6. Remaining Stack A (runtime does NOT depend on it)

🔴 Settings UI: provider/model/template selection pages
                (ccProvider / caProvider / qrProvider) + ConfigurationManager
                → use ProvidersManager
🔴 root providers/*  (PluginLLMCore::Provider, 14 classes)
                → read only chat/quick-refactor sampling settings
🔴 pluginllmcore/*   (ProvidersManager, PromptTemplateManager, ResponseCleaner,
                      PromptProviderChat/Fim, ContextData)
🔴 qodeassist.cpp:144-146  registerProviders() / registerTemplates()  (Stack A registration)
🔴 qodeassist.cpp:185      MCP skill-tool loop on Stack A providers  (effectively dead)
🔴 ChatAssistantSettings / QuickRefactorSettings — sampling fields (read only by root providers)

ResponseCleaner (pluginllmcore) is still used by QuickRefactorHandler as a text
utility — orthogonal to the provider stack.

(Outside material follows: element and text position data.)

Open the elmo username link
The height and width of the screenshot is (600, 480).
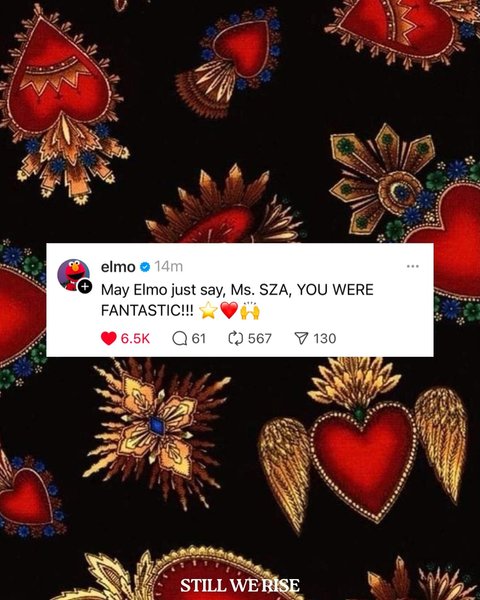pos(118,267)
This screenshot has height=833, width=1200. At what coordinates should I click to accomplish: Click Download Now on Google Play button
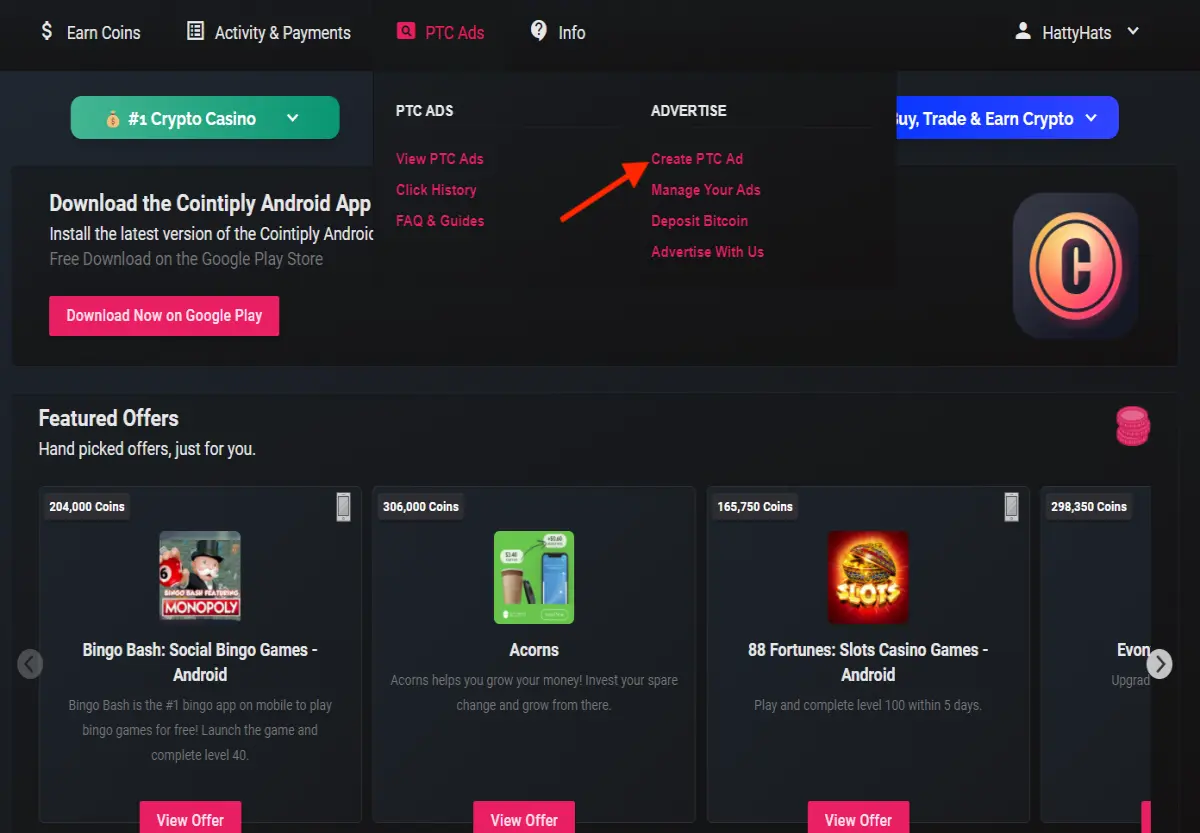point(164,315)
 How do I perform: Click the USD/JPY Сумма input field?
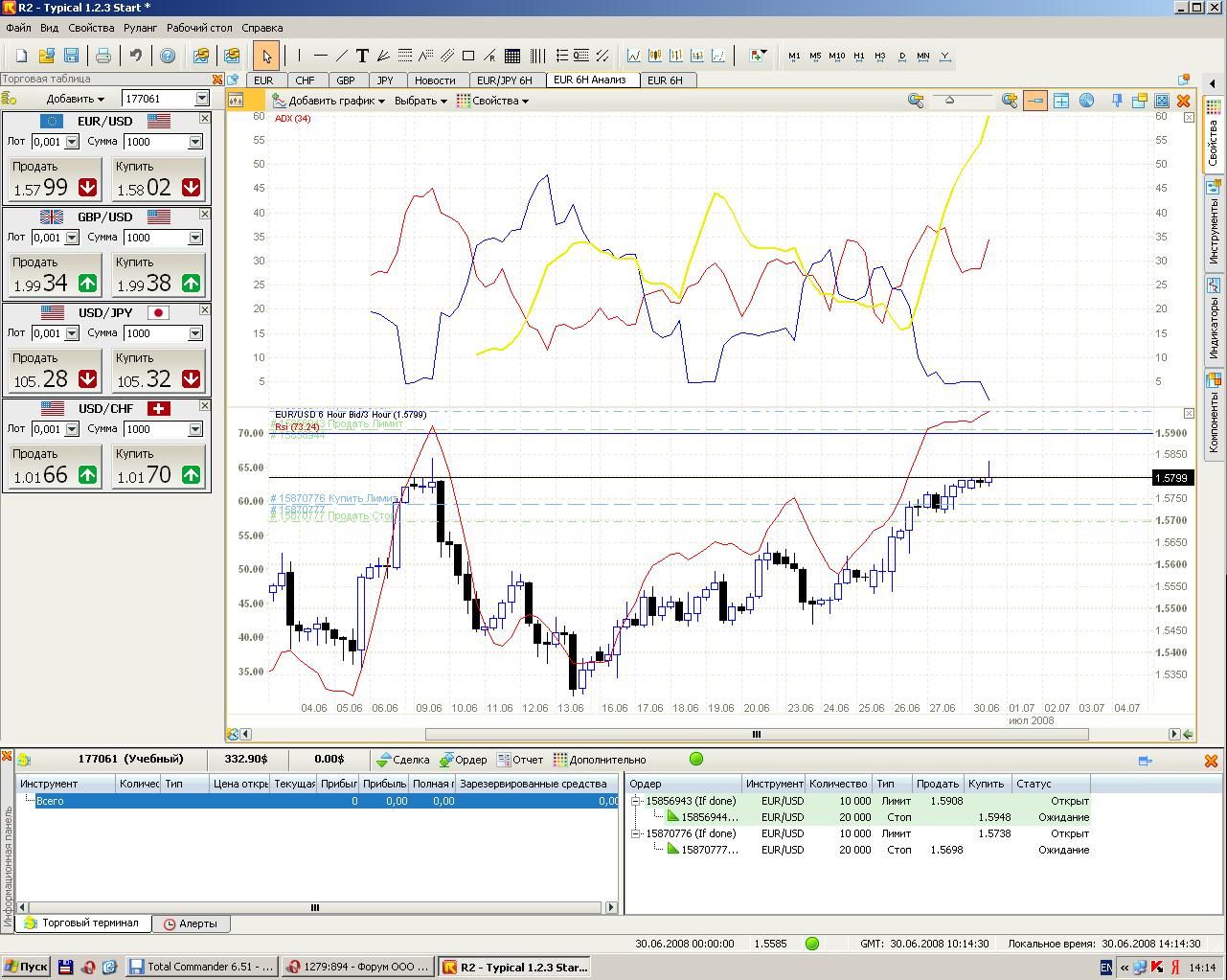(x=155, y=333)
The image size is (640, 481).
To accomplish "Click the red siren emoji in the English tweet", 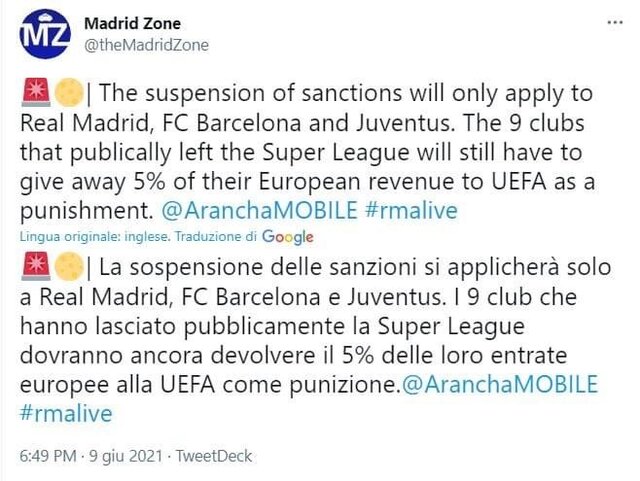I will coord(31,94).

Removed during the migration

  • Rules subsystem (RulesLoader + chat "active rules" UI + QuickRefactor rules block)
  • ChatConfigurationController, AgentRoleController (chat config/role presets)
  • m_promptProvider (PromptProviderFim) in the plugin
  • RequestType::CodeCompletion branch in all 14 root providers
  • Sampling / prompt-generation fields in CodeCompletionSettings
  • ChatView no longer links PluginLLMCore

7. Dependency summary

                 ┌──────────────── Stack B (active runtime) ────────────────┐
LLMClientInterface ─┐                                                        │
ClientInterface ────┼─► SessionManager ─► Session ─► Agent ─► GenericProvider ─► LLMQore::*Client
QuickRefactorHandler─┘        │              │         │            │
ChatCompressor ──────────────┘              │      AgentFactory  ProviderFactory
                                  AgentRouter (rosters)  │            │
                                                ProviderInstanceFactory (TOML)
                 └──────────────────────────────────────────────────────────┘

   Stack A (settings UI + ConfigurationManager + MCP loop) — isolated,
   no runtime consumers remain.

8. Open follow-ups (optional)

  1. Chat picker filtering — show only chatAssistant-roster agents (currently lists all non-hidden agents; the auto-default may land on a FIM agent). Requires wiring ChatView to PipelinesConfig (watch for OBJECT-library symbol duplication).
  2. MCP tools on agent clients — MCP skill tools are registered only on Stack A providers; to expose MCP tools to chat agents, register them on the session client alongside registerQodeAssistTools.
  3. Physical Stack A teardown — remove the provider/model/template settings UI, ConfigurationManager, root providers/*, pluginllmcore/*, and the registration + MCP loop in qodeassist.cpp. Runtime no longer depends on them.
  4. Per-message session cost — chat/refactor create a fresh agent/provider/client (and read secrets) per request; a session pool could reduce latency.